En agosto
celebraremos el 500° aniversario del principio de la
evangelización en Venezuela, cuando Cristóbal Colón llegó a
las costas de éste país durante su tercer viaje.
La Iglesia en Caracas ha empezado un período de misión. Están
moviendo los primeros pasos hacia el Concilio Plenario de
Venezuela. En este fervor de evangelización es bonito constatar
la presencia de la Iglesia de Valencia.
Caracas
es una ciudad "de frontera", conexión entre la mítica
Ávila y él humilde Cerros (colinas).
En uno de estos cerros trabaja el Padre Jesús Martínez Gutiérrez
, presbítero de la Diócesis de Valencia, la familia del pintor
valenciano Francisco Bolinches con los sus once hijos,
originario de la parroquia de San Jerónimo, y el Padre Antonio
Zubía, un padre marianista del Colegio "El Pilar" y
miembro de una Comunidad Neocatecumenal de la Parroquia de San
Isidoro.
Algunos años atrás Su
Santidad el Papa Juan Pablo II juzgó providencial y apoyó, la
idea de lo que se ha llamado " Misión Familias".

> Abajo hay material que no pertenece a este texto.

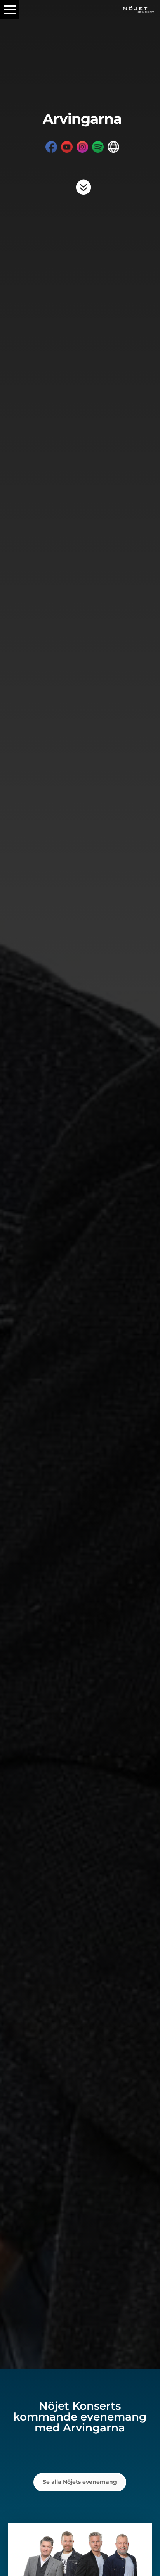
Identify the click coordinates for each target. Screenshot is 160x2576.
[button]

Así en el 1989 algunas familias españolas, acompañadas por
Padre a Antonio Zubía, fueron enviadas por el Papa a los Cerros
por la solicitud del arzobispo de Caracas.
El impacto con la nueva
realidad fue duro. El contraste entre la realidad humana y
social del barrio y cuanto abandonaron, libremente y
generosamente, en España, fue brutal.
El Rebollo es un lugar de
inmigración. Hay recogidas familias venezolanas y
suramericanas, especialmente de Colombia. La ocupación del
terreno por la construcción de los ranchos ha sido rápida,
pero no respetan los criterios necesarios de la vivienda.

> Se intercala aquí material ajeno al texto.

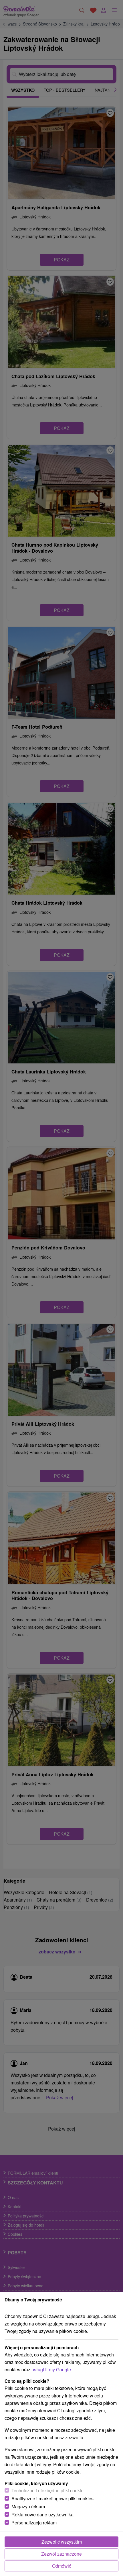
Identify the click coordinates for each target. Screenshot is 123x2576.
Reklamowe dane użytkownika (42, 2514)
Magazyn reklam (28, 2506)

Con el tiempo la situación ha ido mejorando.
Sus habitantes pagan las
consecuencias de un desarraigo afectivo, humano y religioso.
Faltan las familias como núcleos estables, y abundan en cambio
la delincuencia, el alcoholismo, la violencia, la droga, etcétera.
Aquí nos ha llevado el Dios y
los miedos iniciales han estado transformados en alegría y
esperanza, regalos que sólo Él es capaz de darnos.
Lo que hicimos en los primeros
meses fue de ir casa por casa. Puesto que no encontramos parejas
casadas, nos encomendamos a la así llamada " pastoral de
la tortilla": invitamos a una merienda todas las "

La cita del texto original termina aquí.